The antibody could be used within existing vaccination strategies to finally end the constant cycle, if the results are properly transferred to human trials. The findings were published in Science Immunology.
“We hope this antibody will prove to be as effective in patients as it has been in preclinical evaluations to date,” said Frederick Alt, the HMS Charles A. Janeway Professor of Pediatrics at Boston Children’s and a senior investigator on the study. , in a statement.
“If so, it could provide a new therapeutic agent and also contribute to new vaccine strategies.”
To create a broad-spectrum antibody for multiple variants, the researchers turned to mouse models previously created for HIV research. These mice have turned into models of our own immune system, identifying foreign pathogens and undergoing the same experimental moves to create antibodies that neutralize them. In this way, the mice are essentially mini-machines that can efficiently deliver new antibodies for use in therapies.
When exposed to the original SARS-CoV-2 strain first identified in Wuhan, the mouse models created nine different types of antibodies that were able to bind to the virus, although they did not neutralize all of them. Further tests identified that three of these were able to strongly neutralize the original strain, but one, called SP1-77, was even more impressive – it could also neutralize alpha, beta, delta, gamma and especially omicron variants .

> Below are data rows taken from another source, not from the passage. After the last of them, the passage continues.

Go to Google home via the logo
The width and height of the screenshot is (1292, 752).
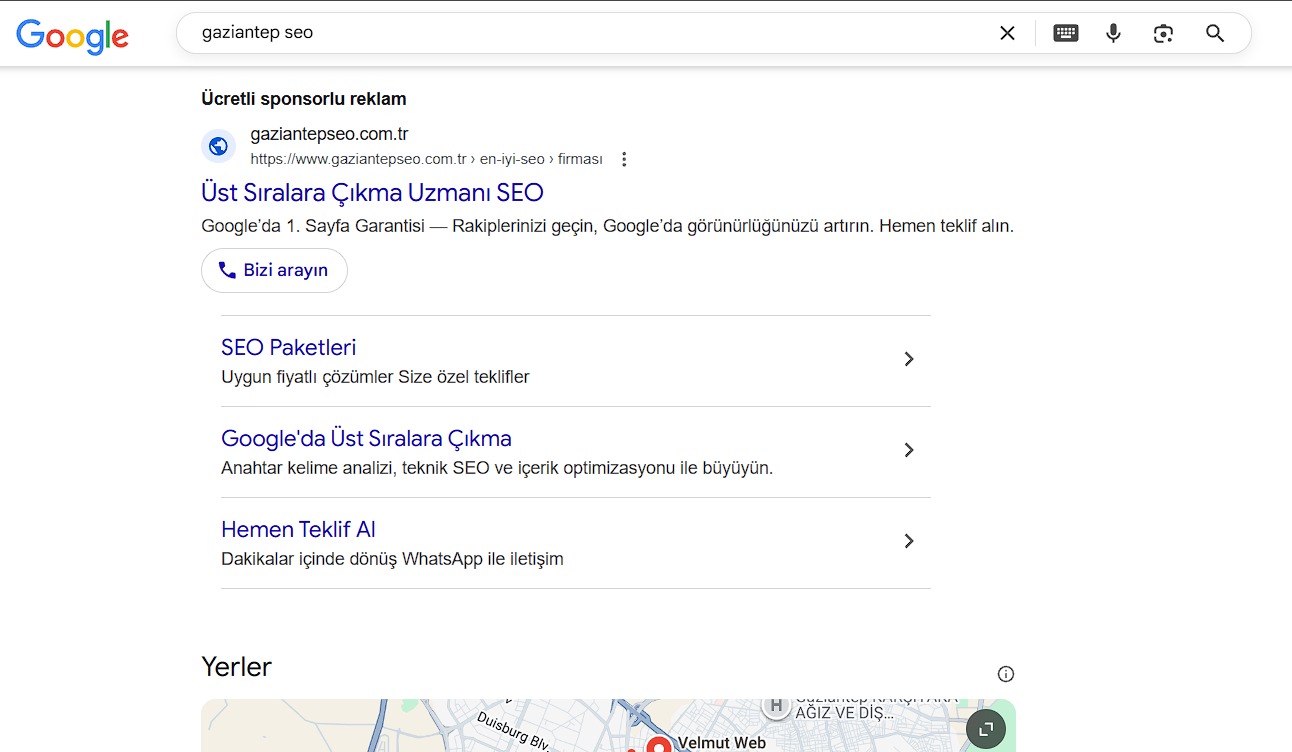coord(72,36)
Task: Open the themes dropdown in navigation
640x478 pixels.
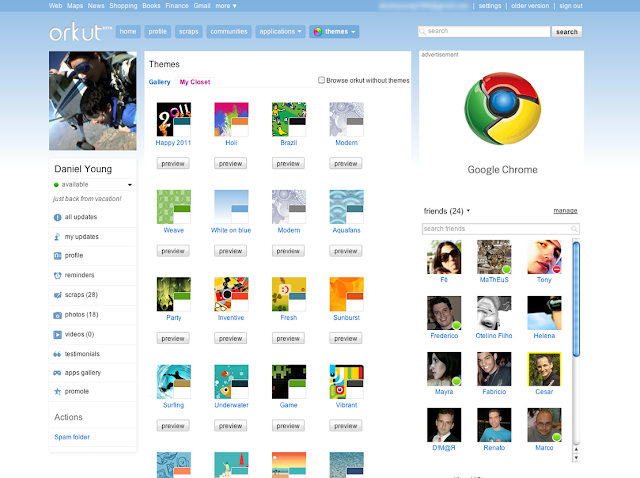Action: 334,32
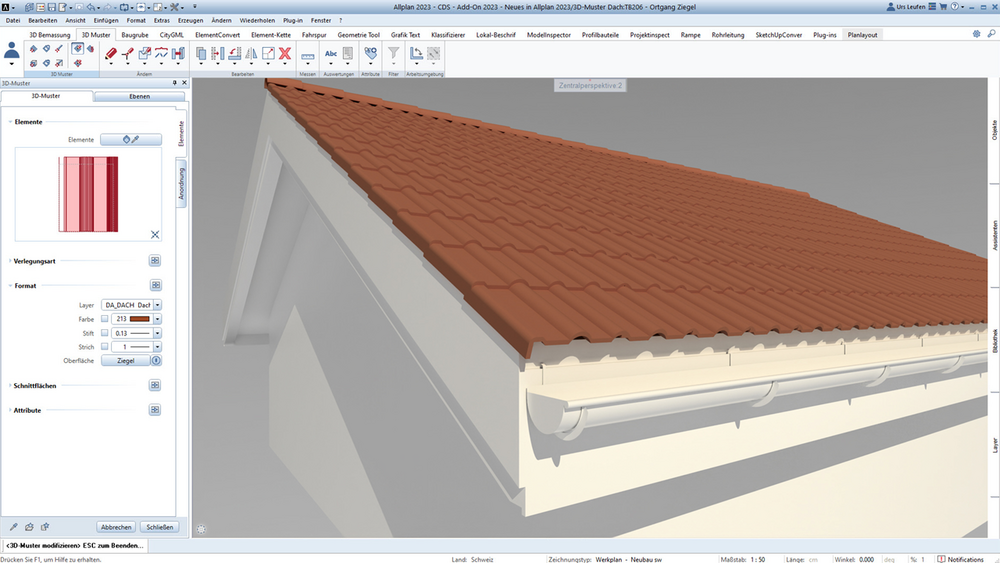Image resolution: width=1000 pixels, height=563 pixels.
Task: Click the Farbe 213 color swatch
Action: tap(140, 319)
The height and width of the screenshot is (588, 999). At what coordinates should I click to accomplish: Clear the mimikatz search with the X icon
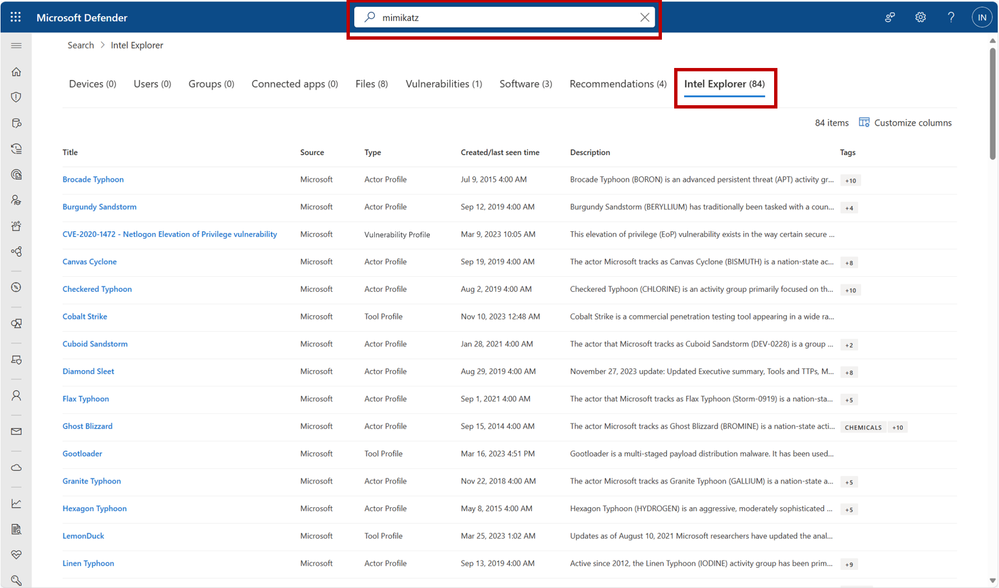point(645,17)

But how can it stop the virus if the spike proteins look different because of their different mutations? SP1-77 does not act on the same regions as many other antibodies, instead opting for a region that has not yet been mutated in SARS-CoV-2.
“SP1-77 binds the spike protein at a site that has not yet been mutated in any variant, and it neutralizes these variants through a novel mechanism,” said Tomas Kirchhausen, professor of cell biology at the Blavatnik Institute at HMS.
“These traits can contribute to its broad and vigorous activity.”
The researchers have now filed for patents and hope the work can be commercially produced once the results are verified in human trials.